Stored data:
>>>

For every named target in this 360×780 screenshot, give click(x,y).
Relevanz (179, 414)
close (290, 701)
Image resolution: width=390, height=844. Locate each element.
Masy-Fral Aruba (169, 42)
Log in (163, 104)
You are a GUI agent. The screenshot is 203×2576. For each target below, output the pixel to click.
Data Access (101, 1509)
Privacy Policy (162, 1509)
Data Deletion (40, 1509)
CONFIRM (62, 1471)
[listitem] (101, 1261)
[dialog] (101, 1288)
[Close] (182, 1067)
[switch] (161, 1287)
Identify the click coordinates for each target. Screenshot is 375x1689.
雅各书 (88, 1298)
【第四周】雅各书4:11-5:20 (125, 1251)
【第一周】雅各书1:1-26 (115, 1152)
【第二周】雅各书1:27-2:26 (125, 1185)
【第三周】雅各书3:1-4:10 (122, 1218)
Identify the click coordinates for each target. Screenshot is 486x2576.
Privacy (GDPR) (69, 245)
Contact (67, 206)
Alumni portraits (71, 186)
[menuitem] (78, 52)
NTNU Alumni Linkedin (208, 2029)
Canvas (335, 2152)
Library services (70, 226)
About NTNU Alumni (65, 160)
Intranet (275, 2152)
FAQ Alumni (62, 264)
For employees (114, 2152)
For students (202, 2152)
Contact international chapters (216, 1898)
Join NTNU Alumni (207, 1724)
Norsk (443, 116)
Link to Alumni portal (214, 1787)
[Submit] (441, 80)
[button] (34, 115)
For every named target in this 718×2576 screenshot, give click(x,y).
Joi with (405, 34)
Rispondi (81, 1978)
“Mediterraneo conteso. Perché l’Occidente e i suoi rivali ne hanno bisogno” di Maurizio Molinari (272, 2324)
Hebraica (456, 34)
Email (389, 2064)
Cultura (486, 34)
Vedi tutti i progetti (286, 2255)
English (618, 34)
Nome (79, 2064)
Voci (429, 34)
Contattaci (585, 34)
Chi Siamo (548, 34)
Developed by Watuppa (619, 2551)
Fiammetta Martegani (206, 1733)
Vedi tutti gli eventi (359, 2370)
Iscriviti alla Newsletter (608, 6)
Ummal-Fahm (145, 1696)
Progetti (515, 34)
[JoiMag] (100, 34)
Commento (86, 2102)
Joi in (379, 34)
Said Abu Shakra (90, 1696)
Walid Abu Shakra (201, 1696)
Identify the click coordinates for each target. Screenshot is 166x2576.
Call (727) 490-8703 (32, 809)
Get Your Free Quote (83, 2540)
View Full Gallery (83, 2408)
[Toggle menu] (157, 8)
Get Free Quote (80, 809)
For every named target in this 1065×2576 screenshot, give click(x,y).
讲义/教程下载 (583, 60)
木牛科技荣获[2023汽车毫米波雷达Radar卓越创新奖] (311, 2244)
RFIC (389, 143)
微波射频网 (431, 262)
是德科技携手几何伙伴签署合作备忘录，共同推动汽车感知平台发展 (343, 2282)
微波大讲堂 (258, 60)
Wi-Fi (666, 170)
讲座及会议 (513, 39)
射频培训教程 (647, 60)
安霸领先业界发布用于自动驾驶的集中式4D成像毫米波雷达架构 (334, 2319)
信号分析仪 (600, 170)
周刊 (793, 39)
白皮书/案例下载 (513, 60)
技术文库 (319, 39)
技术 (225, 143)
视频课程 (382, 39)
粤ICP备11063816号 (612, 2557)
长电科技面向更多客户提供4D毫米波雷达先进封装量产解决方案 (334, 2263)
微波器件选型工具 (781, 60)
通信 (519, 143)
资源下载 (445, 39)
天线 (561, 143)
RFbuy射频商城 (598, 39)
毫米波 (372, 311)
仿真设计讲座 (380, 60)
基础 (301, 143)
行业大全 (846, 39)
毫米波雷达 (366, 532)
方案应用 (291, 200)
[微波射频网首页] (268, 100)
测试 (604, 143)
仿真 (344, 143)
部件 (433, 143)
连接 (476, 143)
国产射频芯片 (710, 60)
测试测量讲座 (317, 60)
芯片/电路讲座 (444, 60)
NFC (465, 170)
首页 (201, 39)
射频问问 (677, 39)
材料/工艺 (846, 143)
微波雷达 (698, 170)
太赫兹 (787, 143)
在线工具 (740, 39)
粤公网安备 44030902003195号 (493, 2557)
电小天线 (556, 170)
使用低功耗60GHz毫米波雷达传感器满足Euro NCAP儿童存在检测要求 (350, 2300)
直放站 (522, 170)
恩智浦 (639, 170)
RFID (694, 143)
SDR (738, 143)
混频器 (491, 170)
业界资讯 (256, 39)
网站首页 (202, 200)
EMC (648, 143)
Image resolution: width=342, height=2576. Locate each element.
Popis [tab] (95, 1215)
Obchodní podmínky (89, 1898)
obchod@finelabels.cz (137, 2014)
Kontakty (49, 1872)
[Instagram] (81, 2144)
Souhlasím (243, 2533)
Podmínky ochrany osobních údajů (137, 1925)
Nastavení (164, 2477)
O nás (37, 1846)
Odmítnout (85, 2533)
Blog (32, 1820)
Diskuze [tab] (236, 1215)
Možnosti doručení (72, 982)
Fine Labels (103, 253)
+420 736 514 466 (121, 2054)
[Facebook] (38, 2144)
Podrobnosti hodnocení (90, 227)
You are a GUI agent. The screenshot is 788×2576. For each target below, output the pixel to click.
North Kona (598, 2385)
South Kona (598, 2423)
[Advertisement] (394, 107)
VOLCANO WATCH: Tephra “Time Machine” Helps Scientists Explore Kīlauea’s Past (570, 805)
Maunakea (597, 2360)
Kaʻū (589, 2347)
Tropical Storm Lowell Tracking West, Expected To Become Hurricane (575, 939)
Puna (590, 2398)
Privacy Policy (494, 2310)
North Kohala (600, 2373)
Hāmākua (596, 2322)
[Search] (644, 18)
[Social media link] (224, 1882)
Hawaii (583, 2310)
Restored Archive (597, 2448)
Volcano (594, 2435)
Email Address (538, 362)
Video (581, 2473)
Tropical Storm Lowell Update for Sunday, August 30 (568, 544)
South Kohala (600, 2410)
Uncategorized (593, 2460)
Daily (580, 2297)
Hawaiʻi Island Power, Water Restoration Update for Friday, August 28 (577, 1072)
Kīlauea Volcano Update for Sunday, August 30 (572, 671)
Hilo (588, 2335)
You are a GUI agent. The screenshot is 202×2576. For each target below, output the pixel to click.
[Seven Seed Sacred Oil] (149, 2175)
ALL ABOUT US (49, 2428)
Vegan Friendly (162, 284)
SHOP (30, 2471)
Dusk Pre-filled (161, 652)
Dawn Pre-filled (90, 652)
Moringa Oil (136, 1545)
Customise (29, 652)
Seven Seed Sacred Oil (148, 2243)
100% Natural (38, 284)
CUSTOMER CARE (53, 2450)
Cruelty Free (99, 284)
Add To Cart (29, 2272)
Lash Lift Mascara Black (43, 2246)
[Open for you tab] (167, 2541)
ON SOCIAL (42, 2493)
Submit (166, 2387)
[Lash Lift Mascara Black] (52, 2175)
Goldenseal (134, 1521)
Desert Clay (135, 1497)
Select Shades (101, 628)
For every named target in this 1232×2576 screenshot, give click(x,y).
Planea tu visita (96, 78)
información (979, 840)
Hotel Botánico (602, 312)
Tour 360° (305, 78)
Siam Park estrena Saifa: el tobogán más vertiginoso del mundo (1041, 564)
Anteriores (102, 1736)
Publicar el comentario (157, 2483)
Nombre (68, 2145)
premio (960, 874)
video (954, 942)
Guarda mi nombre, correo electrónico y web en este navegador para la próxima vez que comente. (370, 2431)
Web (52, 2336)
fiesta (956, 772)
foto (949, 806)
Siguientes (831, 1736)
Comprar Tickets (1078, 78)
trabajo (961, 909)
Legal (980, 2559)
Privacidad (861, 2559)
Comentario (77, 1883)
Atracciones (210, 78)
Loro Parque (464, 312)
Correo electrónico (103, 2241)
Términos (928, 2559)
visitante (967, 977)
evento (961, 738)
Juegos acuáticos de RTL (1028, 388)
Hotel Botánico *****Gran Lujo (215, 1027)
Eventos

<<<

● TRY IT
From the data above, reproduce word for word the lines running from the line with "射频问问 (677, 39)" to the line with "Podrobnosti hodnocení (90, 227)", ends included.

● ANSWER
射频问问 (677, 39)
材料/工艺 (846, 143)
微波雷达 (698, 170)
太赫兹 (787, 143)
在线工具 (740, 39)
粤公网安备 44030902003195号 (493, 2557)
电小天线 (556, 170)
使用低功耗60GHz毫米波雷达传感器满足Euro NCAP儿童存在检测要求 (350, 2300)
直放站 (522, 170)
恩智浦 (639, 170)
RFID (694, 143)
SDR (738, 143)
混频器 (491, 170)
业界资讯 (256, 39)
网站首页 (202, 200)
EMC (648, 143)
Image resolution: width=342, height=2576. Locate each element.
Popis [tab] (95, 1215)
Obchodní podmínky (89, 1898)
obchod@finelabels.cz (137, 2014)
Kontakty (49, 1872)
[Instagram] (81, 2144)
Souhlasím (243, 2533)
Podmínky ochrany osobních údajů (137, 1925)
Nastavení (164, 2477)
O nás (37, 1846)
Odmítnout (85, 2533)
Blog (32, 1820)
Diskuze [tab] (236, 1215)
Možnosti doručení (72, 982)
Fine Labels (103, 253)
+420 736 514 466 (121, 2054)
[Facebook] (38, 2144)
Podrobnosti hodnocení (90, 227)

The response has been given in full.